The energy department is selling a little oil out of its strategic reserve, just to test the system. This demonstration of capability is essential, and long overdue. It's a small sale -- just over one million barrels, one-fifteenth of this country's daily consumption. Sales like this one need to be a regular and routine part of managing this crucially important resource.
The strategic petroleum reserve has been carefully built up by the Energy Department in gigantic underground caverns along the rim of the Gulf of Mexico. It was first conceived as a response to the shortages that this country suffered in the 1973-74 oil embargo by the Arab producers. The idea -- and it was a good one -- was to build a shock absorber against sudden disruptions in the foreign oil supply and, especially, to ensure that foreign producers could not threaten the United States.
Organizing the reserve was slow work, and the department was not able actually to begin filling it until late 1977. In 1979 the department installed high-speed pumps that could retrieve the oil in an emergency. But it never quite got around to demonstrating the administrative and physical capacity to take bids on the oil, sell it and deliver it to the refineries -- fast. That is the capability that the current exercise will test. Perhaps there will be a few hitches. That's why it's necessary to keep doing it and make the procedures completely familiar both to the department and to its industrial customers.

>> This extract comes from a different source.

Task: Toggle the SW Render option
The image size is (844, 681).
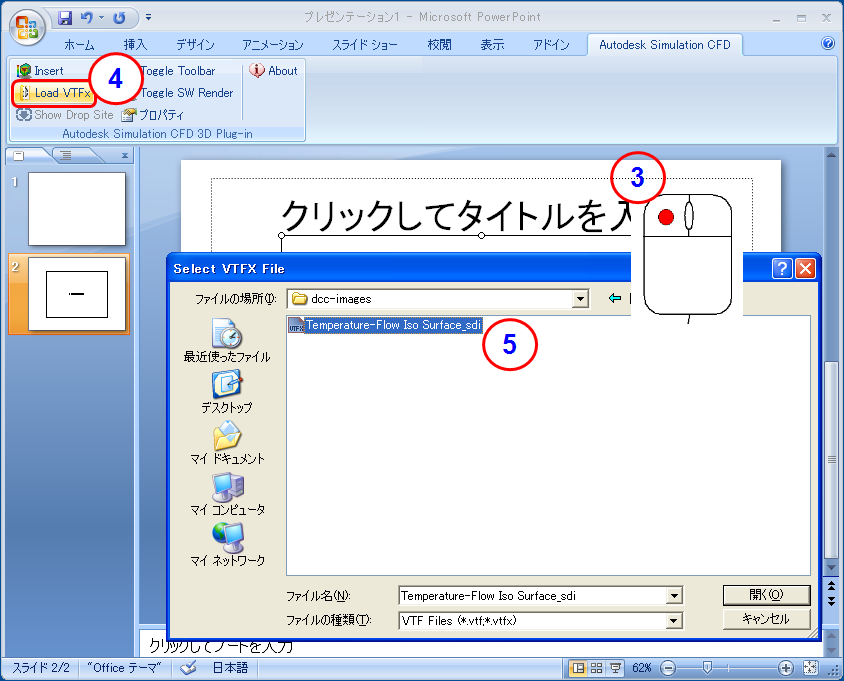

The country now has about $14 billion invested in those caverns -- 490 million barrels of oil, the equivalent of 100 days' imports. Since one conspicuous reason for that investment is to deter anyone who might hope to throw the American economy off balance by interfering with the flow of imports, it's essential to show that the reserve can be fed, rapidly and smoothly, into the distribution system.
This kind of sale from the reserve is like army maneuvers. The purpose is not only to keep the troops proficient, but to show that proficiency to anyone who might be watching.